Complement C3 Inhibitor Pegcetacoplan for Geographic Atrophy Secondary to Age-Related Macular Degeneration

Mehnaz Khan, MD  |  March 10, 2020

March 2020

Liao DS, Grossi FV, El Mehdi D, et al. Complement C3 Inhibitor Pegcetacoplan
for Geographic Atrophy Secondary to Age-Related Macular Degeneration: A Randomized Phase 2 Trial. Ophthalmology. 2020 Feb;127(2):186-195. doi: 10.1016/j.ophtha.2019.07.011. Epub 2019 Jul 16.

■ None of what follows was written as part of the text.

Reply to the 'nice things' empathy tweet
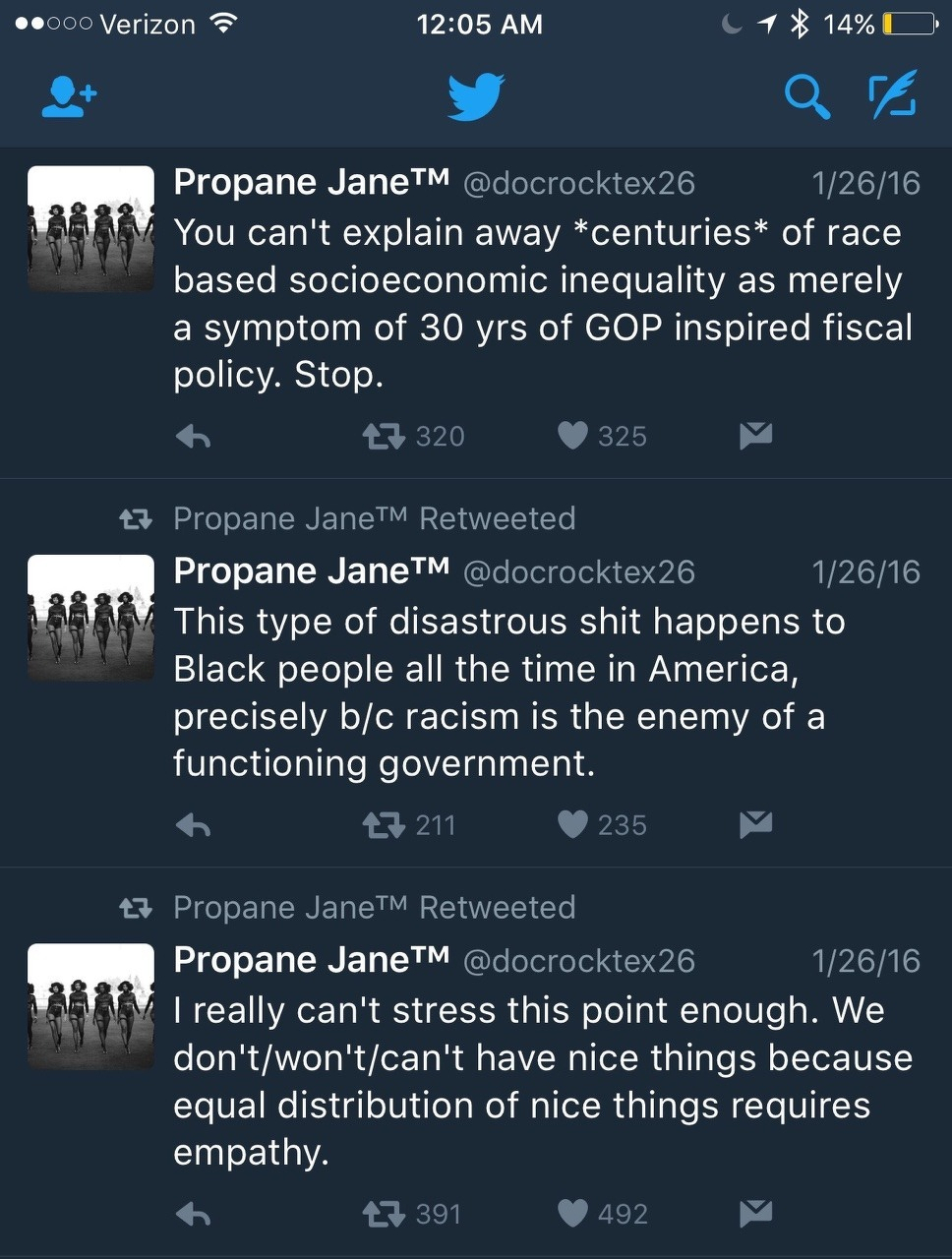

Geographic atrophy (GA), a late stage manifestation of age related macular degeneration is an irreversible cause of vision loss, and can be a particularly frustrating diagnosis for patients and physicians alike. At present, no effective treatment exists to help these patients. The underlying pathology leading to vision loss is atrophy of retinal pigment epithelium, photoreceptors and the underlying choriocapillaris.  Research has pointed to the possible role of the immune system in disease progression in patients with GA.  Specifically, it has been shown that that a buildup of C3b and its fragments on RPE, photoreceptors and capillary endothelial cell surfaces promote phagocytosis of these cells by microglia or macrophages. This led to the hypothesis that inhibition of C3 activation would help cells survive by evading phagocytosis, thus making C3 an attractive target for inhibition in therapies being assessed for treatment of GA. Filly is a phase 2 clinic trial (NCT02503332) designed to evaluate the efficacy, safety and tolerability of one such peptide inhibitor of C3, pegcetacoplan.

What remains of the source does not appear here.